(Radio Iowa) – Iowa Senator Chuck Grassley is predicting an extension of the 2018 Farm Bill will be in the temporary spending bill congress is likely to pass in the next few weeks to keep the government operating. “I think we’d be better off having a five-year Farm Bill,” Grassley says, “but that isn’t going to happen.” Congress voted last November to extend the policies of the 2018 Farm Bill, which had expired on September 30th. So far this year, the House Agriculture Committee has voted for a new version of the Farm Bill, but the measure hasn’t been brought up for a vote in the full House and negotiations in the Senate haven’t produced a bill yet either.
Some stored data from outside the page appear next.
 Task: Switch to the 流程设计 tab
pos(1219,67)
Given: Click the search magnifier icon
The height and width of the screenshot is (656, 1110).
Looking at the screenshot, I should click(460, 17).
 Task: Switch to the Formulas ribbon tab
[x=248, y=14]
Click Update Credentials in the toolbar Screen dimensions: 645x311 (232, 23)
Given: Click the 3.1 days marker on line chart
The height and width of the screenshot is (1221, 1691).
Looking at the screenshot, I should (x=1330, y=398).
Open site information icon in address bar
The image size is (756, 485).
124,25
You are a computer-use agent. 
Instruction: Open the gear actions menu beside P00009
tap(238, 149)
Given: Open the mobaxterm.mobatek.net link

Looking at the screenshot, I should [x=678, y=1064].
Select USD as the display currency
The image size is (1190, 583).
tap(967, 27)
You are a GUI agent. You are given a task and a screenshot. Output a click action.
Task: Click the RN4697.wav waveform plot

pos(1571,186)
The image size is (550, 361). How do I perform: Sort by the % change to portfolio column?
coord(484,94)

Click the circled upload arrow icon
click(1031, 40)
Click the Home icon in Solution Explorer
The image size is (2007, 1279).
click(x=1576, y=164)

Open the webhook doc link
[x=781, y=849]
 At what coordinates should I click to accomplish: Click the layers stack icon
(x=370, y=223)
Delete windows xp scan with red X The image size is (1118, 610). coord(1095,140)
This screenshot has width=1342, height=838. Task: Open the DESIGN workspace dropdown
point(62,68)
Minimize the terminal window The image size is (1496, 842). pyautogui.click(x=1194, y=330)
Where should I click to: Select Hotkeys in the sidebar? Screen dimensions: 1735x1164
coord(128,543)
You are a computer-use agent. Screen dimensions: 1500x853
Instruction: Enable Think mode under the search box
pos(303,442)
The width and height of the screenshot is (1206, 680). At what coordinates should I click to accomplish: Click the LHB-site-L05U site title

Grassley, a Republican who serves on the Senate Ag Committee, says the new Farm Bill needs to include higher price supports for commodities like corn and soybeans. “We say it this way in the United States Senate: ‘We need more farm in the Farm Bill,'” Grassley says. “Presently it’s 85% food stamps and 15% agriculture and we think the reflection of the inflation to put more farm in the Farm Bill.” Congress has a September 30th deadline to pass budget bills, but 1997 was the last time that happened.
Lawmakers instead pass a measure that funds all government agencies. Grassley says that move should happen well before September 30th. “When you get close to shutting down the government, like let’s say the week before, there’s a lot of taxpayers’ money spent just getting ready to shut down the government,” Grassley says, “so we ought to bring some consistency to it and it should not be a controversial thing.”
After the House and Senate passed a short term spending plan last September, a handful of Republicans successfully removed Kevin McCarthy from his role as House Speaker.